Even if you fight, you’ll probably lose in court. The U.S. Supreme Court refused to hear the case, Leonard v. Texas, in which Texas authorities seized $201,000 from a safe found in the back of a car it had pulled over. The driver contended that the money was from the sale of his mother’s house in Pennsylvania — and the safe included a bill of sale from the house, according to news reports. The courts found that the suspicious nature of the stop and conflicting testimony from the car’s occupants were sufficient reason to let the government keep the cash.
Justice Clarence Thomas slammed the high court’s refusal to review the case, noting “this system — where police can seize property with limited judicial oversight and retain for their own use — has led to egregious and well-chronicled abuses.” Well, yeah. If you give government officials the incentive to wantonly violate our rights, it shouldn’t be surprising that many government officials routinely use the power afforded them.
In some cases, police have even targeted really cool cars that they would like to have for the department, or vehicles that are owned outright (it makes it easier to take if you don’t have to deal with the note holder), thus distorting law-enforcement priorities. In one case in Anaheim, the city and the feds tried to swipe a $1.5 million building from its owners (representing their life’s savings) after one of their tenants allegedly improperly sold $37 of marijuana to an undercover officer.
The case ultimately was dropped amid bad publicity, but that’s chilling. How would you like to lose your property because of something done by a tenant? How would you like to have your ranch seized after police, working with the U.S. Department of Justice and the Environmental Protection Agency, allege some violation of the Endangered Species Act? The system works like Donald Trump’s stated view of gun rights: The government just takes the property and worries about due process later.
But, don’t worry. Sessions, in new DOJ guidelines he issued last July, argued that “our law-enforcement officers do an incredible job.” After all, only four of five administrative forfeiture cases were never challenged in court. And he assured us that new “safeguards,” such as allowing department lawyers to review cases to see whether forfeiture is proper, will protect the public’s property rights. Of course, those department lawyers have every reason to side with the government’s property takers.
None of the superficial reforms do anything to reduce the incentive by police agencies and the federal government to take property. Sessions has also undermined the traditionally conservative principle of federalism, where states have the right to establish their own law in many areas. Many states have instituted reforms that reduce the ability of agencies to profit from their takings, or which require a conviction before a taking. To get around those laws, police engage in an “equitable sharing” program. They partner with the feds and then split the loot. Sessions wants those programs to proceed despite some state laws limiting them.
Sessions also noted that asset forfeiture is used properly in the “vast majority of cases.” He’s apparently unaware that in 87 percent of these takings cases there is no underlying criminal conviction. That touches on the only reform that will uphold the tenets of the Constitution. Police and Justice officials can still use asset forfeiture to grab the loot from criminal cartels. They simply need to do the hard work of convicting people first. It would also help if the agencies that grabbed the money didn’t get to keep it to reduce this Third-World-style conflict of interest.
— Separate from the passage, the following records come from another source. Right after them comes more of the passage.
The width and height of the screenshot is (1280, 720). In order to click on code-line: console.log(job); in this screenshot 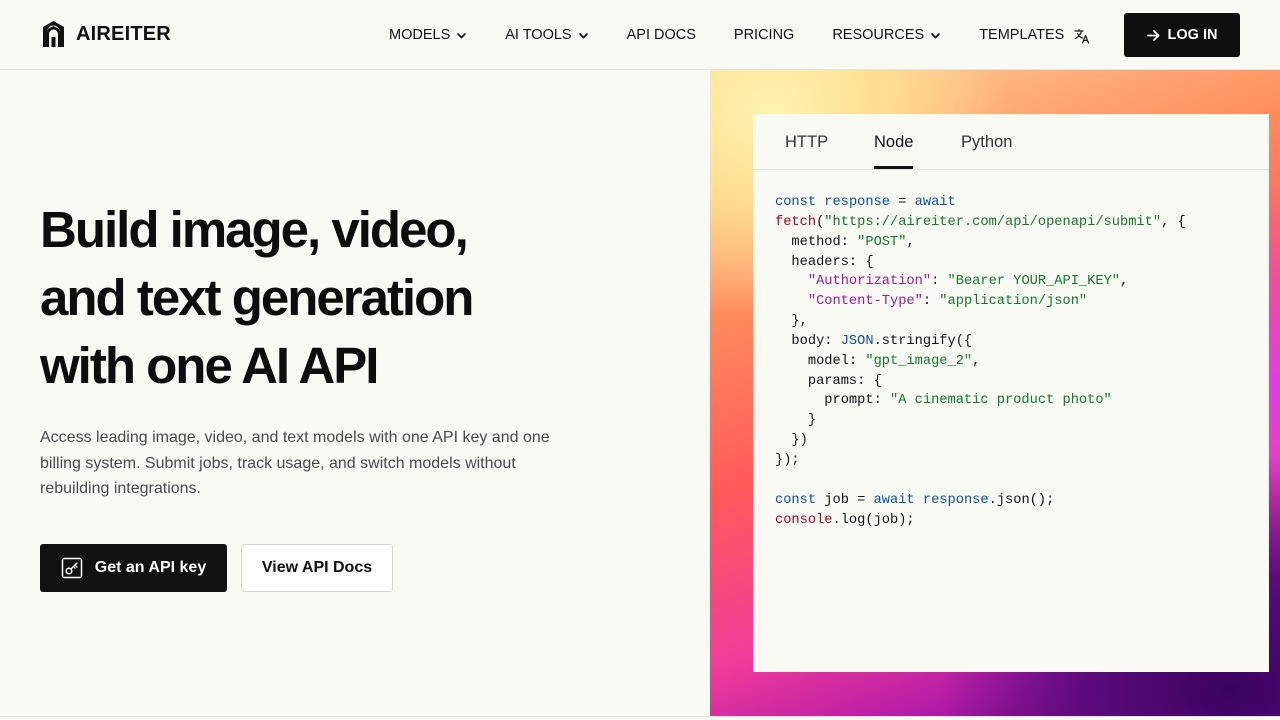, I will do `click(980, 521)`.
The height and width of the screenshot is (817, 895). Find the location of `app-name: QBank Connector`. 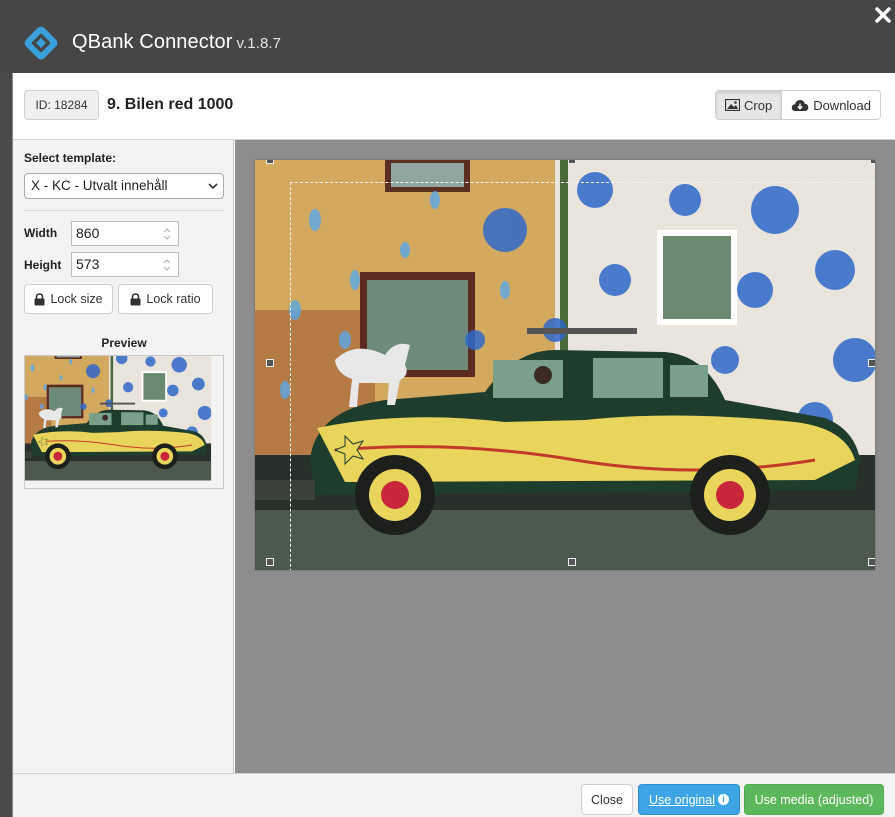

app-name: QBank Connector is located at coordinates (152, 42).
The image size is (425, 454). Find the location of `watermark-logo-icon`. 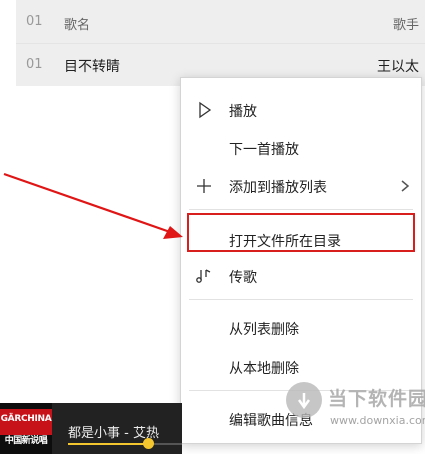

watermark-logo-icon is located at coordinates (304, 400).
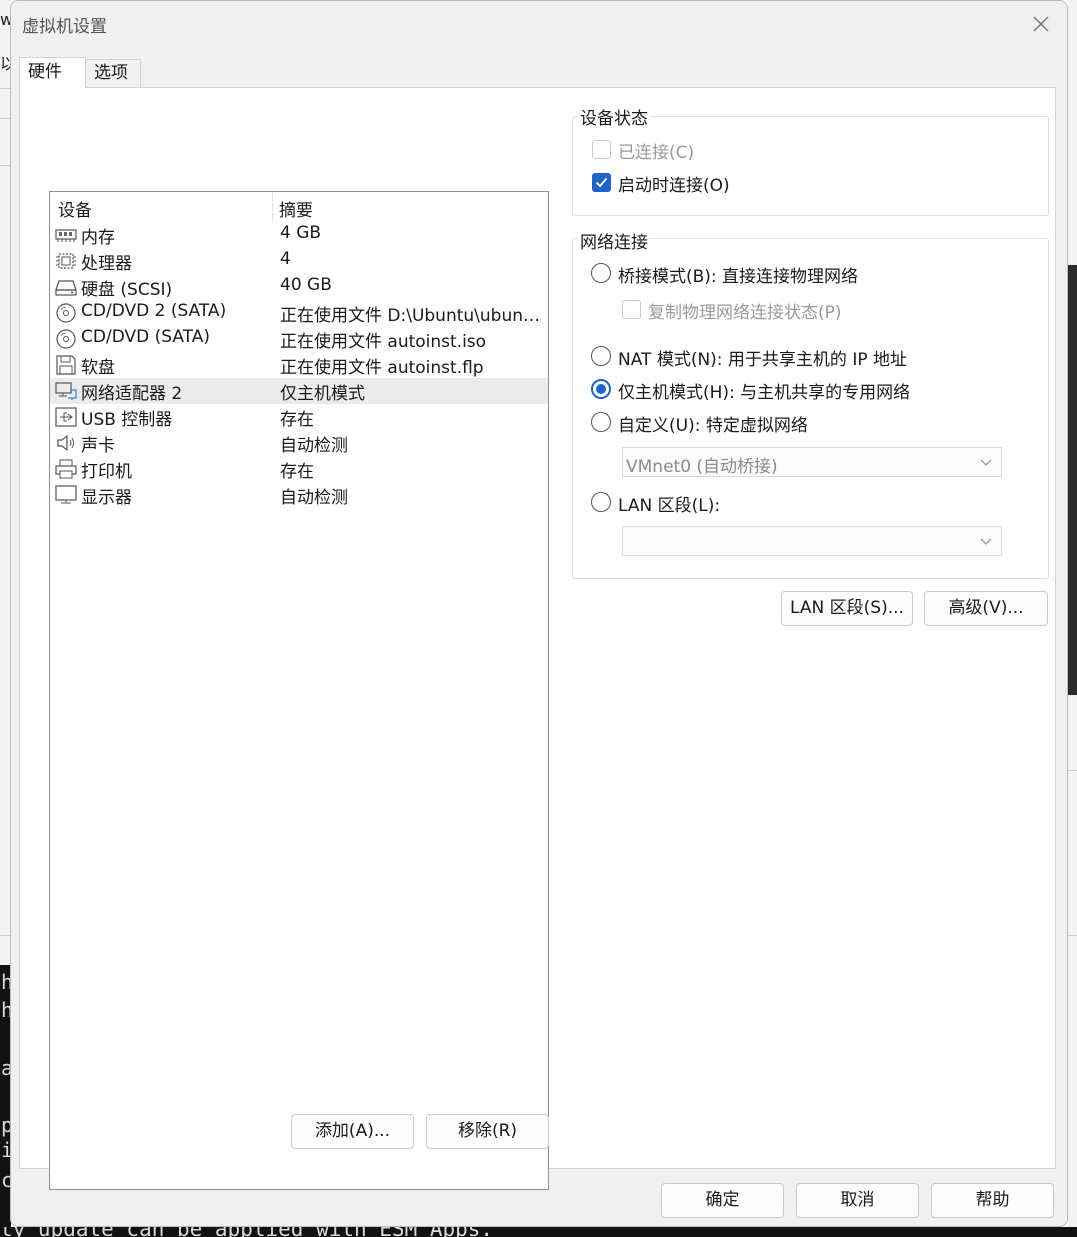 The height and width of the screenshot is (1237, 1077). Describe the element at coordinates (306, 285) in the screenshot. I see `device-summary: 40 GB` at that location.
Two of the Justice Department’s top officials who helped create the asset-forfeiture program during the 1980s drug war, John Yoder and Brad Cates, argued in a 2014 Washington Post column that the program has turned into an evil. They argued that “civil forfeiture is fundamentally at odds with our judicial system and notions of fairness. It is un-reformable.” Someone ought to send a copy to Sessions or, better yet, confiscate his property. I’m sure he did something wrong with that whole Russia thing. Why even bother to prove it?